Low pay?
Social media giant Meta and its Nairobi-based content review subcontractor Sama will have to defend themselves in court over claims of inhumane working conditions after a law suit was filed against them in the Kenyan capital on May 10.
The suit by South African content moderator Daniel Motaung through Nzili and Sumbi Advocates claims that Sama fired him shortly after he tried to form an employee union in 2019, a few months after he was hired.
Motaung is seeking compensation on behalf of current and former content moderators while asking the court to compel the two companies to stop thwarting their efforts to form an employee union. He is also asking for the companies to provide mental health support for content moderators for spending thousands of hours watching graphic video clips—including rape, murder and child abuse—for negligible pay.
Meta’s content moderators view and remove illegal or banned content before users see it
The application also questions Sama’s ‘deceptive’ techniques in its recruitment process, saying the firm advertised for roles such as call center agents, agents, and content moderators without disclosing the actual job descriptions to candidates.
“The varying descriptions for the position of a content moderator are deceptive and designed to trick unsuspecting applicants into unknowingly becoming Facebook Content Moderators,” the application by the law firm reads.

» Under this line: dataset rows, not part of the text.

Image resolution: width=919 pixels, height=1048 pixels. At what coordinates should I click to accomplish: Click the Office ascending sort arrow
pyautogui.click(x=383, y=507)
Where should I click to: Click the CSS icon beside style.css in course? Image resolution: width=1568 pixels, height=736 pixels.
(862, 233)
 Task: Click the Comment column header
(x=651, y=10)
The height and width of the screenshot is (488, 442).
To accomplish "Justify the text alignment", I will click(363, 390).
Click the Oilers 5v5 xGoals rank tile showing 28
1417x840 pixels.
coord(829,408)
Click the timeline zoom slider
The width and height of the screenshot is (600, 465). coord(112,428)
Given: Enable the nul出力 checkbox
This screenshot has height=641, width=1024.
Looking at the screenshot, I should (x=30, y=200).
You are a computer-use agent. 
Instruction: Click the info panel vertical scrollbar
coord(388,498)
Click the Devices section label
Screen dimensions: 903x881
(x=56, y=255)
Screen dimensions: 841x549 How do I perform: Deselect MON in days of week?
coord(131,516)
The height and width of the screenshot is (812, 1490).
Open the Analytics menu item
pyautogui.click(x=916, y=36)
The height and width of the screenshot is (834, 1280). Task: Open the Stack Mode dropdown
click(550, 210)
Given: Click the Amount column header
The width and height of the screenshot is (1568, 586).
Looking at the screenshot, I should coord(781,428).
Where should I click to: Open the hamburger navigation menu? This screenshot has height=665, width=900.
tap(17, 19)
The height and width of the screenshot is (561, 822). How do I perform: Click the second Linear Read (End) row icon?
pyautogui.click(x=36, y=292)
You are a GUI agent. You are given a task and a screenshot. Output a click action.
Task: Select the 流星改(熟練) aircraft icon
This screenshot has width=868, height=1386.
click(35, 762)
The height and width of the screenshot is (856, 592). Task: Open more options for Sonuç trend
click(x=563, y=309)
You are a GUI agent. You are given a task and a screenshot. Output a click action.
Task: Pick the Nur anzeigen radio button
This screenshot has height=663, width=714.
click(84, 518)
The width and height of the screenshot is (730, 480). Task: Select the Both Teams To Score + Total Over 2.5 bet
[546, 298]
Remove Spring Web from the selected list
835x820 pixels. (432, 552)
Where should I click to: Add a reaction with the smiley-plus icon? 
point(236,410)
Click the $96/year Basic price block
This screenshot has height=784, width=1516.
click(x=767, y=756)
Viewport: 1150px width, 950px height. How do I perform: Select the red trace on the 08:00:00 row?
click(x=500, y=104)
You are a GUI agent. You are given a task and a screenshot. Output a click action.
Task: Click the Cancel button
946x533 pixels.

It claimed that Meta and Sama have intentionally created a toxic environment at their Nairobi office, designed to keep the moderators from airing their grievances while using Meta software to track productivity of Sama’s employees.
Speaking to Quartz, a Meta spokesperson said the Silicon Valley based tech behemoth takes serious responsibility of the people who review content for it and requires its partners to provide industry-leading pay, benefits, and support.
“We also encourage content reviewers to raise issues when they become aware of them and regularly conduct independent audits to ensure our partners are meeting the high standards we expect.”
Working conditions for Meta’s content moderators have been under scrutiny
Sama has previously denied that it subjected its employees to a low pay, psychological trauma, violation of privacy rights, and an opaque recruitment process.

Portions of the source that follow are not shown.